La crisi della democrazia è nell’assenza della politica, non più nella sua soffocante onnipresenza. È in un Paese che ha smesso di produrre e di costruire classe dirigente estraendola dai giacimenti della partecipazione che un tempo si chiamavano partiti e che non ci sono più.
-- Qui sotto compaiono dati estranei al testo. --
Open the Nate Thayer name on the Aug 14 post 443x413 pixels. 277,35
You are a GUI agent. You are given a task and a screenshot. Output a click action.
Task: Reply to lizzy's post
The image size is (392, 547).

Fuori dalla politica è stato chiamato tre mesi fa il nuovo presidente del Consiglio, Mario Draghi. Fuori dalla politica si stanno cercando i candidati alla successione di Sergio Mattarella: ancora Draghi, la ministra della Giustizia Marta Cartabia, perfino Mattarella fu scelto come giudice costituzionale e non come parlamentare e ministro di lungo corso. La politica, di centrodestra e di centrosinistra, fatica a trovare al suo interno i candidati per la guida delle principali città italiane che andranno al voto in autunno. E fatica a trovare le parole d’ordine su cui dividersi e ricomporsi. Negli Stati Uniti il presidente Joe Biden ha presentato un bilancio dei suoi primi cento giorni da stropicciarsi gli occhi, dal punto di vista progressista e di una sinistra sociale attenta alle disuguaglianze: intervento pubblico per rilanciare la crescita, rialzo delle aliquote sui redditi più alti, guerra ai paradisi fiscali, assegni familiari, parità di salario per uomini e donne, istruzione pubblica e gratuita fino a 17 anni, rivoluzione verde, piano infrastrutture.


Sono titoli da riempire di contenuti. Ma sono anche i capitoli di un programma riformista che in Europa non c’è e in Italia ancora meno. Approvare il ddl Zan è il minimo che si possa chiedere, sulla lotta alle discriminazioni non ci dovrebbero essere divisioni di destra e di sinistra, è una questione che viene prima della politica. Ma proprio per questo il ddl Zan da solo non basta a costruire l’identità di una forza politica di sinistra. Serve un’identità, un pensiero, un progetto, una idea di rappresentanza sociale. Quella che Biden individua con una sola frase: «Questo Paese è stato costruito dal ceto medio». Perché altrimenti hai l’ossatura, lo scheletro, di un progetto riformista, il Pnrr. Ma non hai la carne e il sangue e neppure l’intelligenza e il cuore. Nell’Italia del milione di posti di lavoro in meno nell’ultimo anno e di Luana D’Orazio.


In questo contesto l’equilibrio democratico resta affidato all’inquilino del Quirinale. Il 2 giugno 1946 gli italiani con il referendum preferirono la Repubblica alla monarchia, 75 anni dopo il sistema si affida a un presidente che è sempre più un monarca repubblicano. Monarca repubblicano è stato Giorgio Napolitano, monarca repubblicano a suo modo Sergio Mattarella, monarca repubblicano sarebbe Mario Draghi. Ma tra il monarca e il Paese, tra il re e il retrobottega dei piccoli Amara non è rimasto nulla. Lo spazio è vuoto. È lo spazio della politica.